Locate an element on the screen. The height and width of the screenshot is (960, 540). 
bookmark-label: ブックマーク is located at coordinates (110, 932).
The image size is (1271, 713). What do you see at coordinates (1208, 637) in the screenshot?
:::::
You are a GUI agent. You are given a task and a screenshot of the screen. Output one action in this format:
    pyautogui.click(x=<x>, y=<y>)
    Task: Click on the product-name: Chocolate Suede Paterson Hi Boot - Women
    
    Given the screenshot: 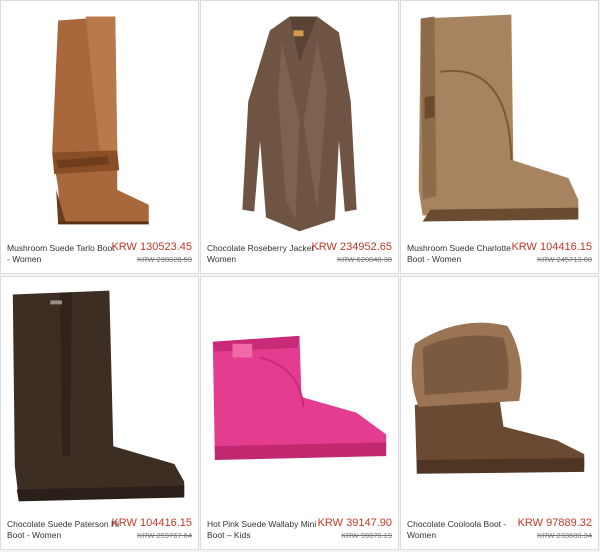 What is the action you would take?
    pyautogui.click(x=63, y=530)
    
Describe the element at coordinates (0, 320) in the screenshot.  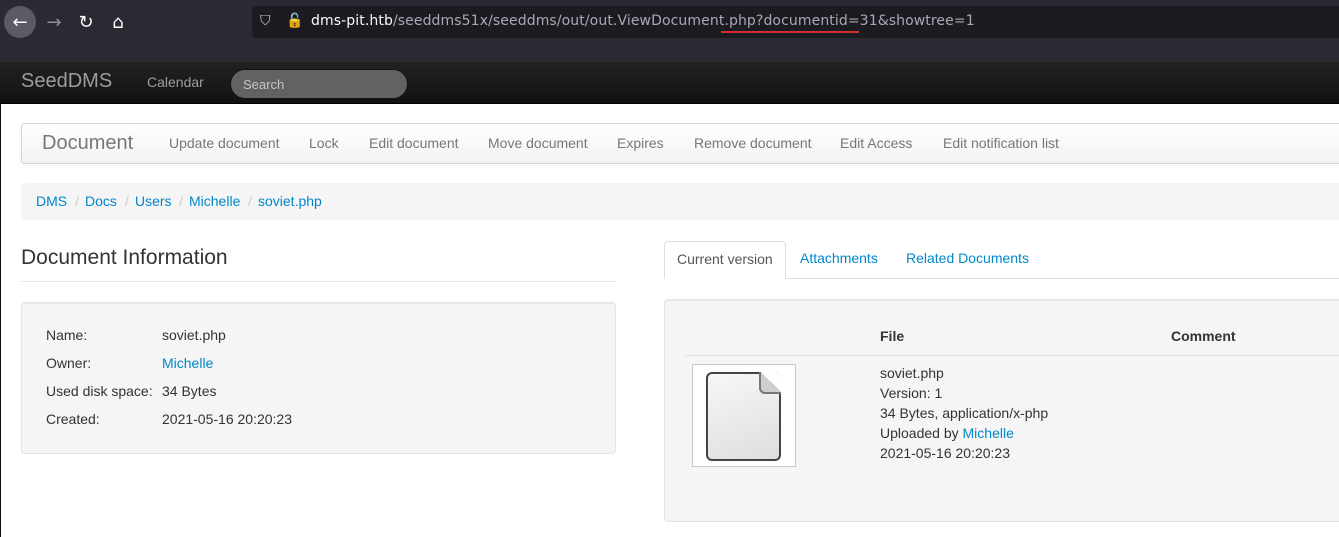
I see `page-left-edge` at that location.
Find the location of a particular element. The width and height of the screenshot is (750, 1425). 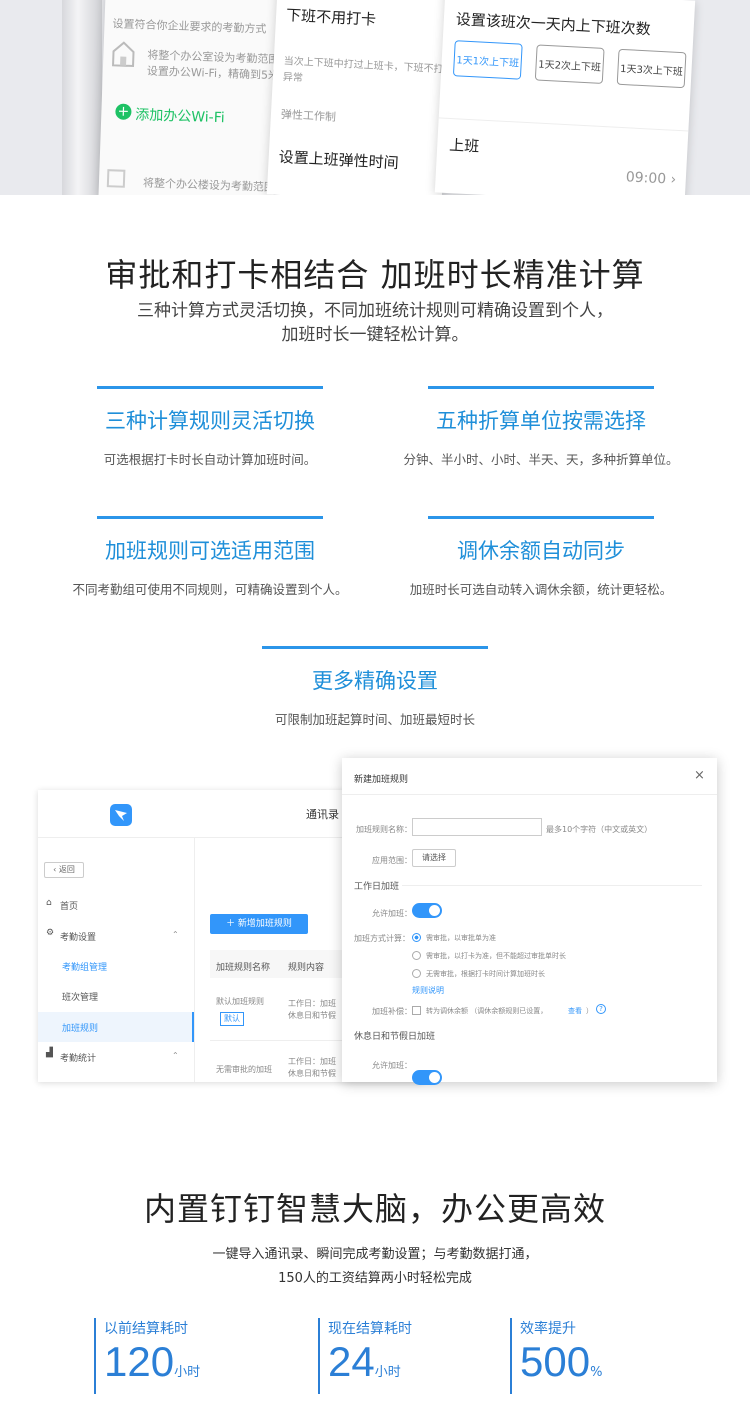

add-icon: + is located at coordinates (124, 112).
:::::
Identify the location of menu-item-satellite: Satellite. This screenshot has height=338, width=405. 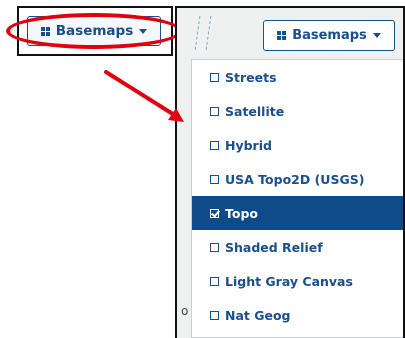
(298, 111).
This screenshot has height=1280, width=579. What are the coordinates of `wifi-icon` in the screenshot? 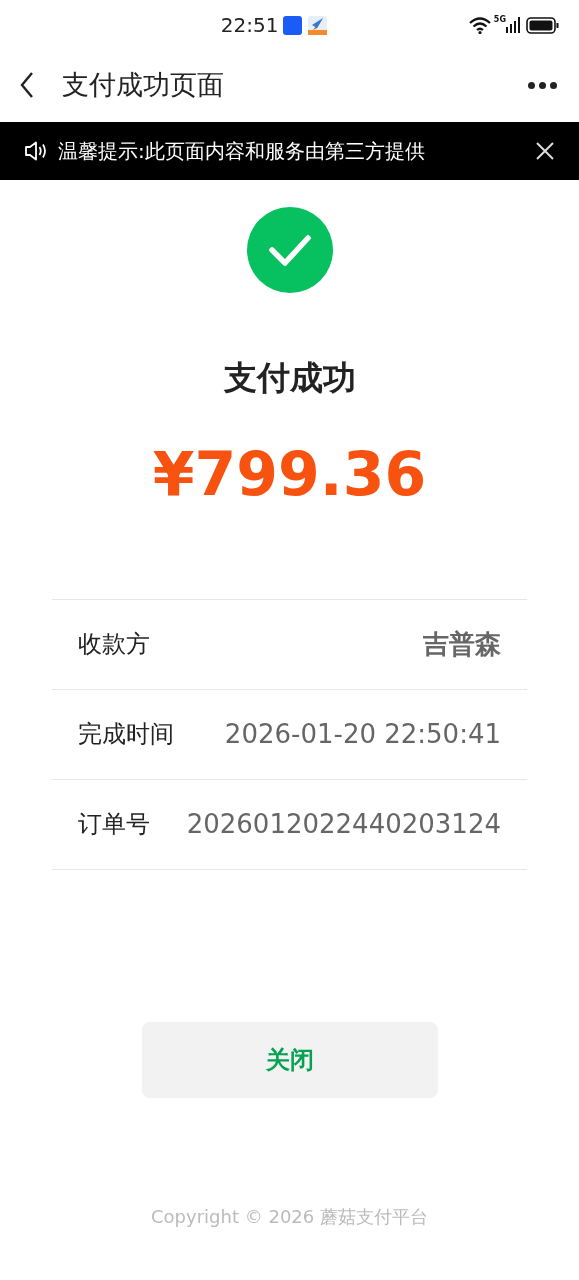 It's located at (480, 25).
:::::
▸ **WORK REQUEST**
Print the rows from the line with "Locate an element" up to and including the line with "The image size", reproducing each line verbatim.

▸ **EXERCISE SOLUTION**
Locate an element on the screen. The height and width of the screenshot is (960, 540). 
bookmark-label: ブックマーク is located at coordinates (110, 932).
The image size is (1271, 713). What do you see at coordinates (1208, 637) in the screenshot?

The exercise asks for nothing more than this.